The Cytoplasmic Chaperone Hsp104 Is Required for Conformational Repair of Heat-denatured Proteins in the Yeast Endoplasmic Reticulum

Anna-Liisa Hänninen,* Mari Simola,* Nina Saris,* and Marja Makarow*dagger Dagger

 *Institute of Biotechnology, University of Helsinki, Helsinki, Finland; and  dagger Department of Biochemistry, Faculty of Medicine, University of Kuopio, Kuopio, Finland

Severe heat stress causes protein denaturation in various cellular compartments. If Saccharomyces cerevisiae cells grown at 24°C are preconditioned at 37°C, proteins denatured by subsequent exposure to 48-50°C can be renatured when the cells are allowed to recover at 24°C. Conformational repair of vital proteins is essential for survival, because gene expression is transiently blocked after the thermal insult. Refolding of cytoplasmic proteins requires the Hsp104 chaperone, and refolding of lumenal endoplasmic reticulum (ER) proteins requires the Hsp70 homologue Lhs1p.
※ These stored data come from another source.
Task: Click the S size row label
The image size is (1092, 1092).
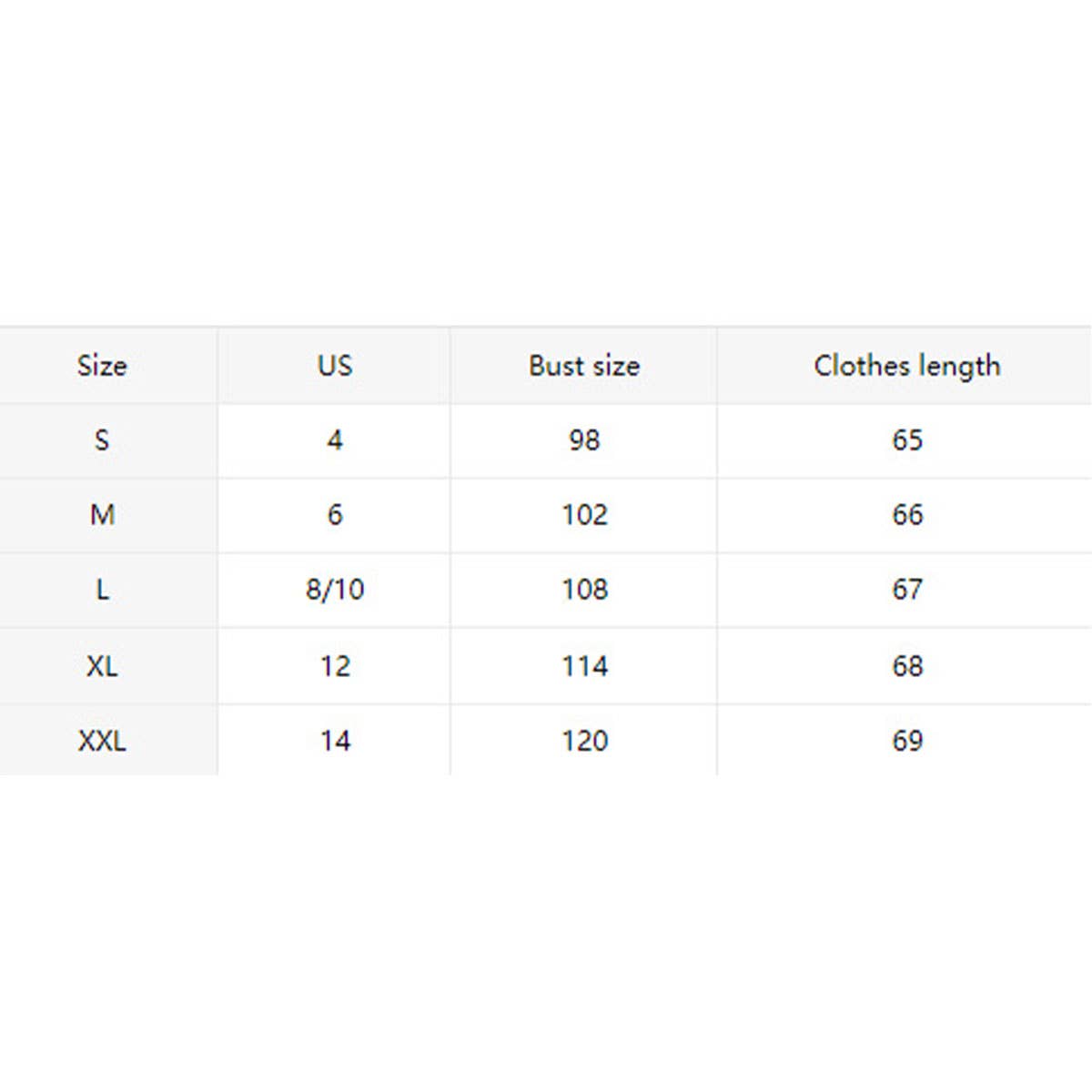Action: pyautogui.click(x=102, y=440)
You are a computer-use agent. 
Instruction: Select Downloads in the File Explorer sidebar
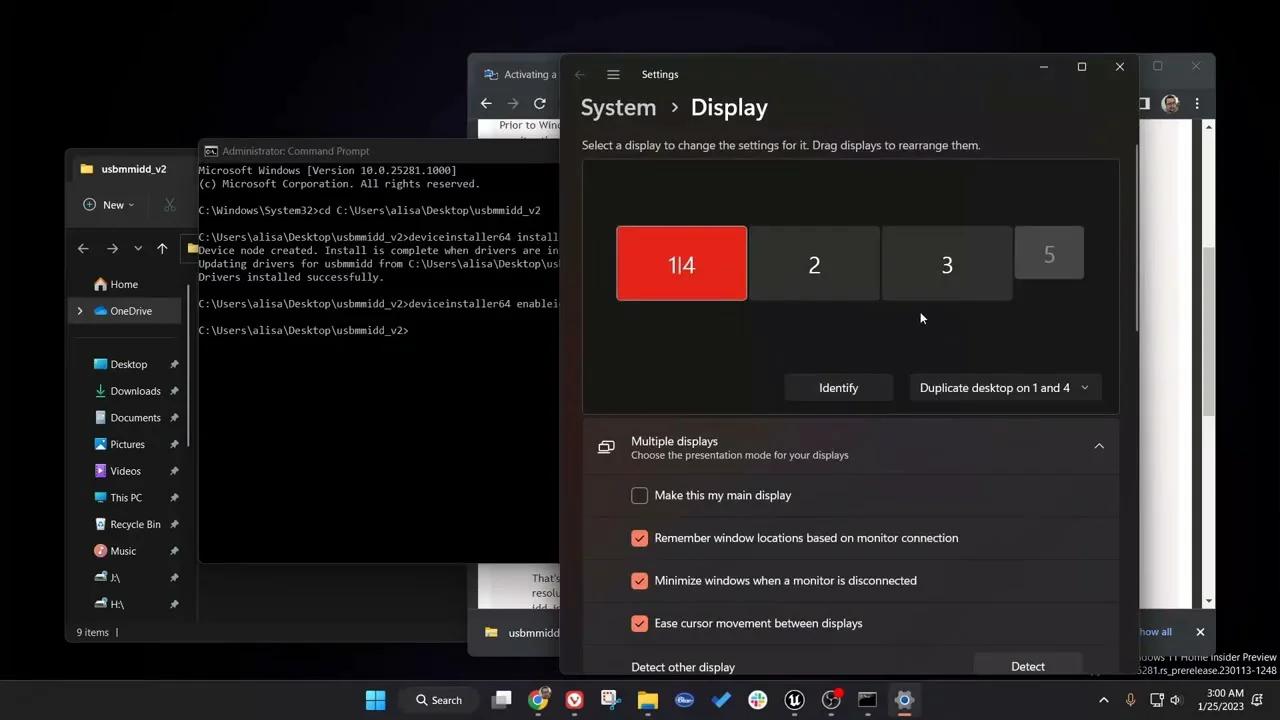pos(135,391)
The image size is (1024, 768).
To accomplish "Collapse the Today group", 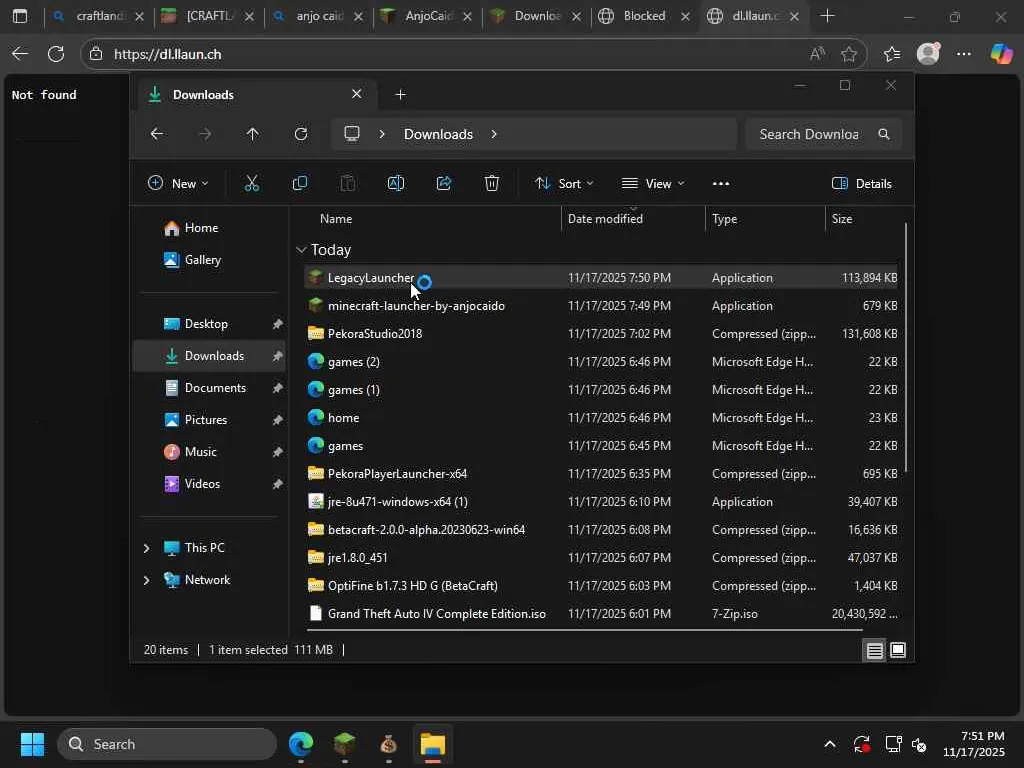I will [301, 250].
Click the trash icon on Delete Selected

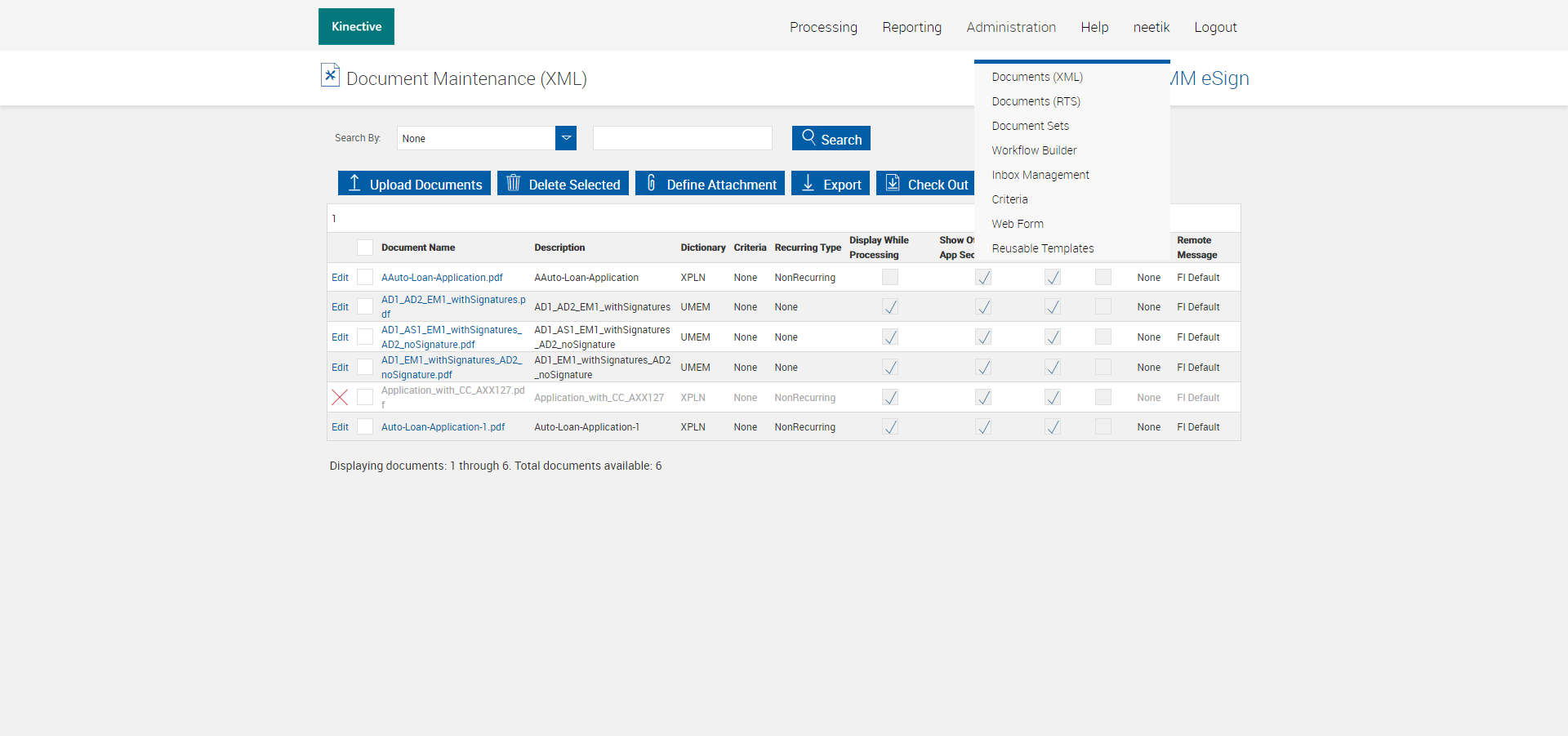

We show here that conformational repair of heat-damaged glycoproteins in the ER of living yeast cells required functional Hsp104. A heterologous enzyme and a number of natural yeast proteins, previously translocated and folded in the ER and thereafter denatured by severe heat stress, failed to be refolded to active and secretion-competent structures in the absence of Hsp104 or when an ATP-binding site of Hsp104 was mutated. During recovery at 24°C, the misfolded proteins persisted in the ER, although the secretory apparatus was fully functional. Hsp104 appears to control conformational repair of heat-damaged proteins even beyond the ER membrane.


Dagger    Corresponding author. E-mail address: marja.makarow{at}helsinki.fi.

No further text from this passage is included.